Here's an image taken from the article: Frequentism and Bayesianism IV: How to be a Bayesian in Python.
Since I can't add images, here's the link:
It depicts lines generated with slopes between 0 and 10 in steps of 0.1
What accounts for the bunching of the line with higher slopes?
Background: In the article, the author provides this as a pedagogical example to not automatically consider flat priors.
Thank you.
On
$\text{Slope}=\frac {\text {rise}} {\text {run}}=\frac{\Delta y}{\Delta x}$. Thus if you fix $\Delta x$ at $1$, $\Delta y$ will be the slope. Since you're increasing the slope by a constant amount, the $\Delta y$ also increases by a constant amount for $\Delta x=1$, which is why the lines which reach the right edge of your image are evenly spaced along that edge. If $\Delta y$ is fixed at 1, however, $\Delta x$ decreases as $\frac 1 {\text{slope}}$. Since $\frac 1 {a+1} - \frac 1 a$ gets small as $a$ gets large, the lines start to bunch as the slope increases.
On
They don't, in some sense. If you draw a vertical line through, say, $x = 1$ (the right edge of your picture; imagine extending the picture upwards until all lines are included all the way), and look at where your lines pass through it, they points are actually exactly evenly spaced.
However, they look more tightly spaced for two reasons. One: the steep lines disappear out of the picture before we can see the lines really separate. Two, even though the vertical spaces between the lines are equal, that's not what our human brain looks for when interpreting the distance between two lines. Our brains tend to look at the shortest distance between the lines, or the angle between them, and that does indeed shrink.

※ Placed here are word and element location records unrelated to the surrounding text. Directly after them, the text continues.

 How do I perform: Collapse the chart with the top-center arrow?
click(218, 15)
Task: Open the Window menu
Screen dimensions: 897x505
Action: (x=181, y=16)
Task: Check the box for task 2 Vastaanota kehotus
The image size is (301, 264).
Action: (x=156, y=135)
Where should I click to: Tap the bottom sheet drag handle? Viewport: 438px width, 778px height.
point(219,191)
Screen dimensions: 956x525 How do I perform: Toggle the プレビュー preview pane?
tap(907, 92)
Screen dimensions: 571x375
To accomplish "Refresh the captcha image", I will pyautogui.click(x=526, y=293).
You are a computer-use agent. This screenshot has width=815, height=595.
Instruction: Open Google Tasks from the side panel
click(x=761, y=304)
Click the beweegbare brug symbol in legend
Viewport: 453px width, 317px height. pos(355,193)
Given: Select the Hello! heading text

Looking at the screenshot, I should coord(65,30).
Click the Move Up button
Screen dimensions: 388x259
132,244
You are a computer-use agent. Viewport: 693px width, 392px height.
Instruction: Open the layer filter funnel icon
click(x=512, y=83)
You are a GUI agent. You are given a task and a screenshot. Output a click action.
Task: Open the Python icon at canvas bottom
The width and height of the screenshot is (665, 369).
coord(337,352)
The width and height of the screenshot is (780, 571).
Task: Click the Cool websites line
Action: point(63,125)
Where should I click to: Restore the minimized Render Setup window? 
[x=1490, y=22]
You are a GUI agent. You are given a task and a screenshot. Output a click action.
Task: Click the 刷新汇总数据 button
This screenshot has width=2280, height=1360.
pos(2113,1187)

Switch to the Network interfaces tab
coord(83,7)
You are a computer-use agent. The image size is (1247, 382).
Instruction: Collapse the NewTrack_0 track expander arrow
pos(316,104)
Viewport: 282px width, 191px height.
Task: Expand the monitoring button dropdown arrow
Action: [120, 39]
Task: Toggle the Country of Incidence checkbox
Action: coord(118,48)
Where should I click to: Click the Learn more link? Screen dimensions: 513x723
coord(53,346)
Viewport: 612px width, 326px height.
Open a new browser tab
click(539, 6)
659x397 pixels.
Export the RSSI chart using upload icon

I'll use $\alpha_n$ to mean the angle that the $n$-th line makes with the $x$-axis. The fact that the slopes are equally spaced from $0$ to $10$ means that the tangents of the angles are equally spaced, because the slope of the $n$-th line is $\tan\alpha_n$. But equally spaced tangents doesn't mean equally spaced angles. If you look at the graph of the tangent function, $x\mapsto\tan x$, you'll see that it gets extremely steep when $x$ is very slightly less than $\pi/2$. This means that, when the angles are just slightly below a right angle (i.e., when the lines are almost vertical), a very small change in angle can make a huge difference to the tangent of that angle. Equivalently, ordinary-sized (like $1$) changes in the tangent come from really tiny changes in the angle. That's what you're seeing in the picture. For large $n$, the difference of tangents, $\tan\alpha_{n+1}-\tan\alpha_n$, is simply $1$ but the corresponding difference of angles $\alpha_{n+1}-\alpha_n$ is tiny. So the lines look bunched together.